The following is a hypothetical example of how Fairway Financial interacts with the community.
This is a fictitious creation by the author to demonstrate our services. None of the names or images belong to actual clients, accounts or relationships.
Tony and Amanda have been working with the advisors at FairWay Financial for years, but their focus has always been on directing money to their retirement accounts. They have that part of their lives on the right track, but they also have twin boys in third grade. College is about 10 years away and having two in school at one time could come with huge financial consequences.
One of their consistent messages has been that they don’t want their kids to be burdened with the same kind of debts they graduated college with.
They are both in their early 40’s and are still paying for school loans accumulated 20 years ago! We discussed the different types of accounts they could use for this purpose, focusing on withdrawal rules and penalties. The solution that worked best for them was a dedicated college savings account which offered advantages to them in terms of how the growth in the account would be treated.
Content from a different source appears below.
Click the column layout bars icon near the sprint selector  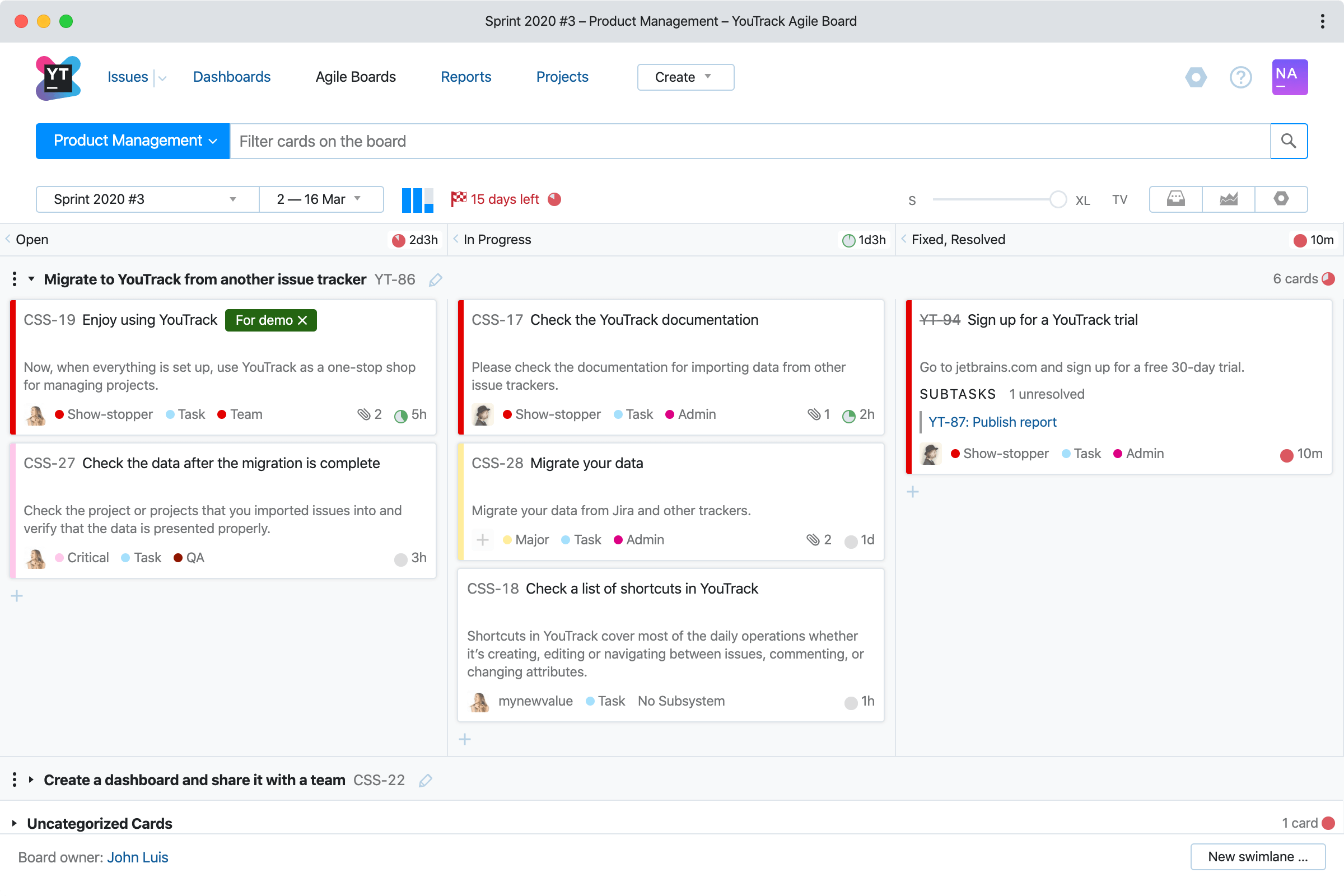click(417, 199)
We then calculated for them how much they would likely need to accumulate in order to put the twins through four years of state school. We worked that back into a monthly savings goal and Tony and Amanda were able to make some adjustments to their monthly cash flow. They now feel comfortable that when the twins head off to college they will have the funds available to cover the costs.
Saving consistently while your children are growing can help avoid the sticker shock of college tuition.